FEDS “This is not a fire sale,” says TONY ALTERMANN about this month’s court-ordered auction of the M Corp art collection at Altermann & Morris Galleries.
It’s a familiar line-we’ve been hearing it from the FSLIC, the RTC, the banks-and the bankruptcy courts-as they have all sold off assets acquired by now-busted Dallas businesses during fatter days.
A big FSLIC auction filled the giant J. Tippen Company warehouse in Garland with everything from typewriters to Western bronzes, drawing gawkers and bidders who munched popcorn and drank iced tea while the auctioneer hawked. The sale earned $802,000.

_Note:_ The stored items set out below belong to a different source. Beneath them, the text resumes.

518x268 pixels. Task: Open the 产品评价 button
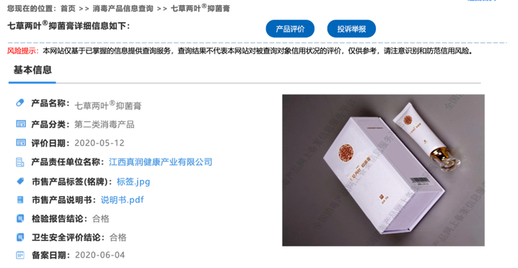coord(290,29)

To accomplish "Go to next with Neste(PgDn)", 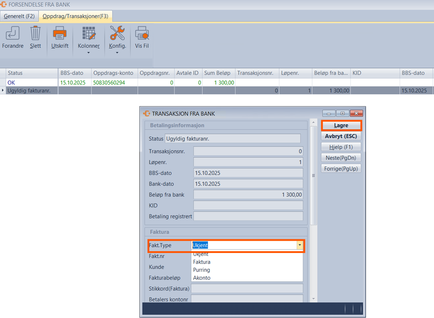I will tap(341, 158).
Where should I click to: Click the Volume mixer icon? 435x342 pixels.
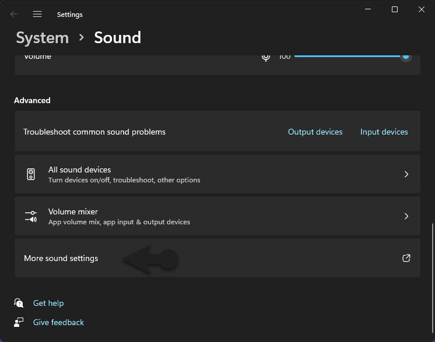pyautogui.click(x=31, y=216)
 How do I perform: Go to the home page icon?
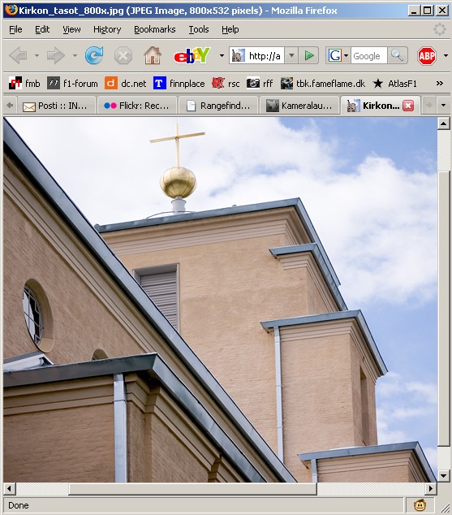coord(153,55)
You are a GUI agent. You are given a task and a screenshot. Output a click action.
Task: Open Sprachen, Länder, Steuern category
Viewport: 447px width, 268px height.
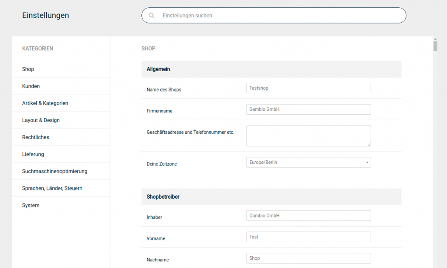(52, 188)
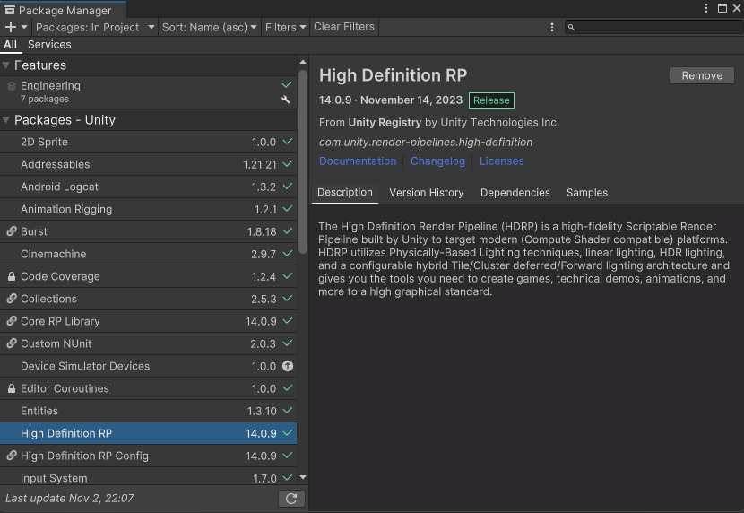Image resolution: width=744 pixels, height=513 pixels.
Task: Collapse the Features section
Action: (x=5, y=65)
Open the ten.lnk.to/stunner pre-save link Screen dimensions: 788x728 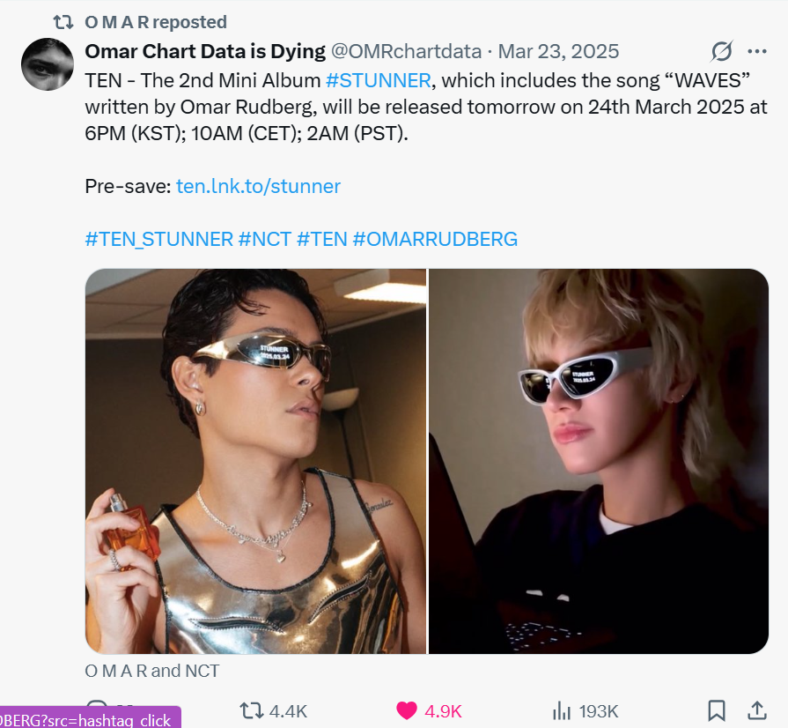[258, 186]
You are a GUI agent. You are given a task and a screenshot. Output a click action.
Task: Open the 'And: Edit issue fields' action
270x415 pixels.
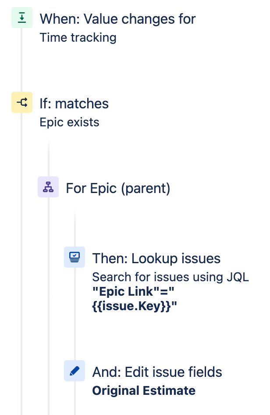coord(157,372)
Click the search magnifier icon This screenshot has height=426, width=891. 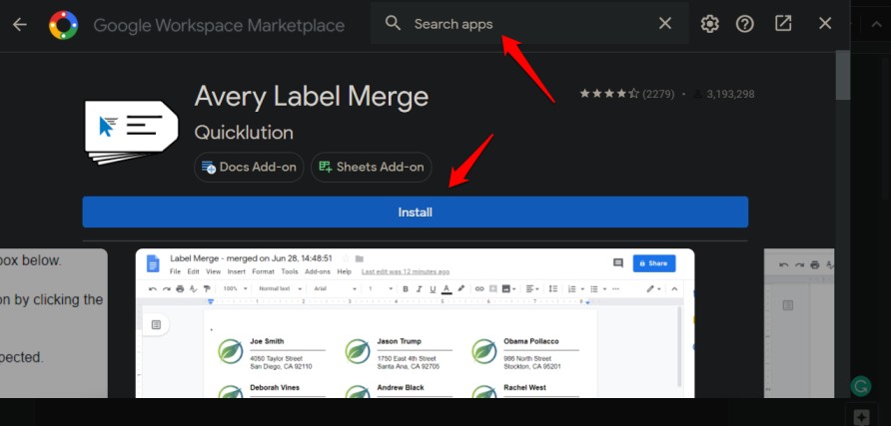(393, 23)
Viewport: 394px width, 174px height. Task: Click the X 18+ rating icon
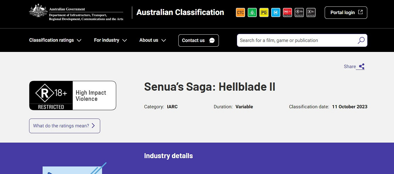pos(311,13)
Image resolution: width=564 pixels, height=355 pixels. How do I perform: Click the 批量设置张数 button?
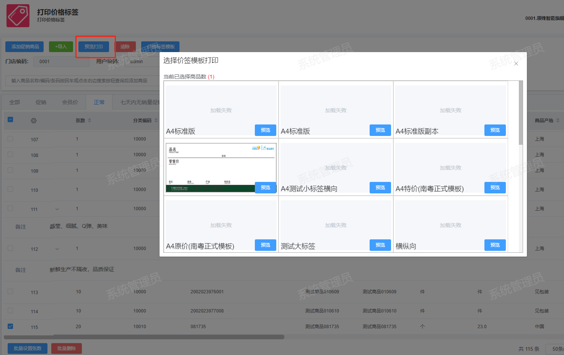pos(28,348)
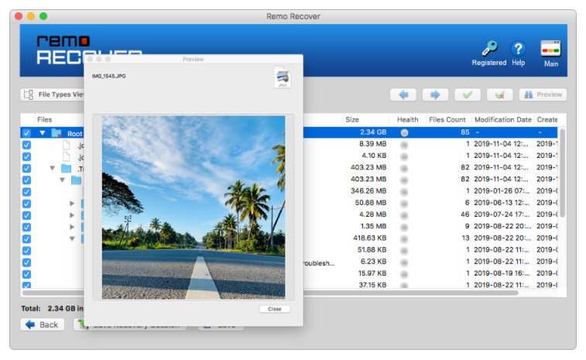
Task: Click the Back button
Action: point(43,324)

But Altermann (along with the courts, M Corps 200 creditors, and the U.S. Trustees) has different plans for the M Corp collection, which Altermann believes to be the largest collection of important works by contemporary Western artists ever brought to market. Featured are works by such sagebrush masters as HOWARD TERPNING, FRANK MCCARTHY, and OLAF WIEGHORST.
Altermann has been preparing for the May 18 auction for more than a year and a half, dotting i’s and crossing t’s for the feds to convince them he can attract a long list of credible and interested buyers,
That may sound familiar to local real estate types who have grown used to waiting months for approval to sell or buy land mired in federal red tape. But Altermann believes the careful planning will pay. The collection, part of which was lovingly assembled by ex-M Corp bigwig GENE BISHOP, is conservatively valued at $1.7 million and could bring as much as $2 million at auction.
“When it’s all said and done,” Altermann says, “if you take the real estate, the oil field equipment, and the other things, then throw in the art, the art should perform better.”